The original Plymouth colony was just to the East of where Massachusetts was finally carved out of Acadia! Plymouth was clearly part of Virginia at the time it was sold to the Pilgrims. Later on it was plastered onto Massachusetts.

Virginia's Southern border was surveyed at about the same time, and by the same survey crew. I'm hot on their trail and at this time they seem to be Swedes who were regularly referred to as Dutch ~ even by the Indians, but the family originated in Brittany ~ and had been involved in American surveys and exploration since before the period of the Religious Wars in France (roughly early to mid 1500s).

The last notable to occupy their old family estate and chateau in Brittany was an inlaw named Coligny, and he'd sponsored an expedition by other Huguenots to find a safe place for them to settle ~ but alas, they ended up all the way South in La Florida and were clobbered by a Spaniard also involved in settlement activity.

These folks got quite involved in the Protestant reformation, with some of them being forced to flee to Scandinavia and Bohemia, and others fleeing to Spain where they had relatives high up in the Church (who could protect them, and did so).

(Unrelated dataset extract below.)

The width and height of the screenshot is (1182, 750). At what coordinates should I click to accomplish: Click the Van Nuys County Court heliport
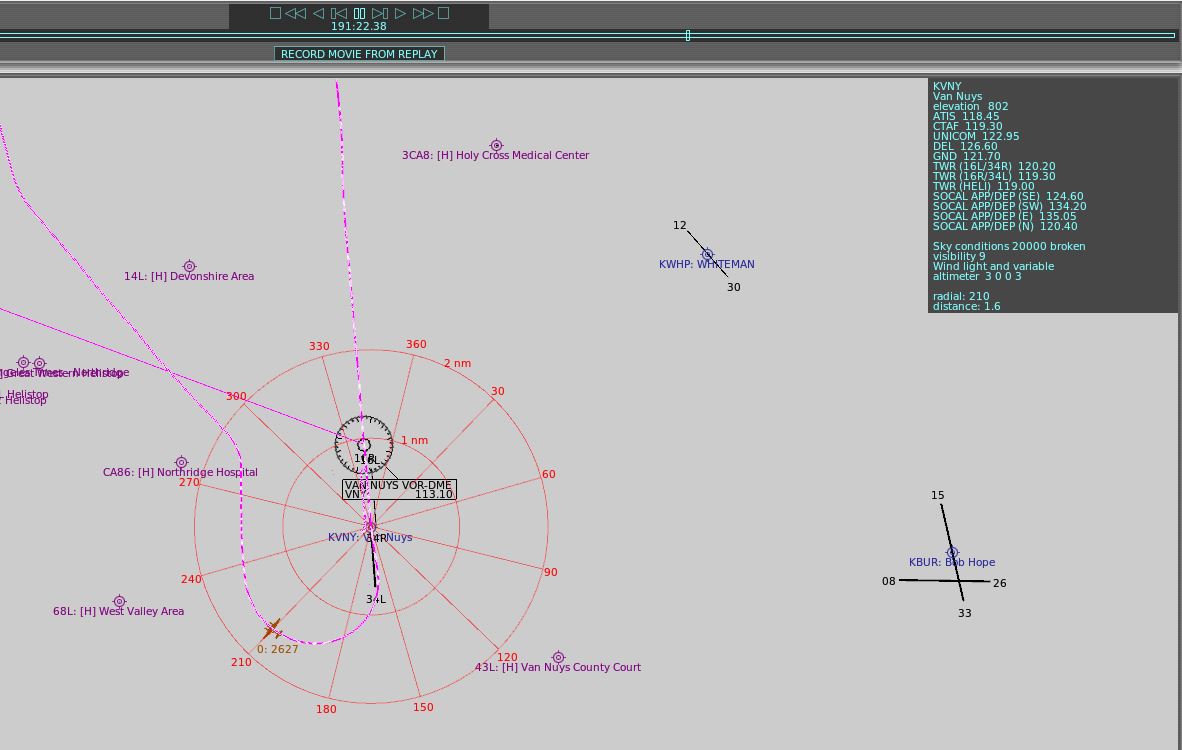(558, 657)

Once Filipe I/II died in 1598, along with Elizabeth I, and some other antagonists in Western Europe, Spain carved up North America ~ Acadia went to the King of Scotland, La Florida and the land beyond the Mississippi went to Spain, the region around the Great Lakes and the St. Lawrence went to French interests. Russia gained lands in the Far North, and just as soon as someone could get up there and survey the area they all promised to get 'er done!

The area that was Virginia ended up in English hands, but everybody else was supposed to be allowed to go there ~ and, as we know, they did. No surprise there.

Virginia was later on carved up into Delaware, Maryland, Pennsylvania, New Jersey, part of New York, and West Virginia. The Western boundary set by state was a line connecting the highest peaks of the cordillera ~ which we call the Appalachians. The same survey team actually set some stones there, and otherwise appears to have drawn much of the Western boundary along major landmarks, and just to the West of what became known as the Carolina Road ~ now US 15.

They didn't get around to drawing the line between Acadia and New France and there continue to be disputes over lines drawn later. One province, New Brunswick, was carved out of either Quebec or Nova Scotia, but no one can agree on what it was carved out of!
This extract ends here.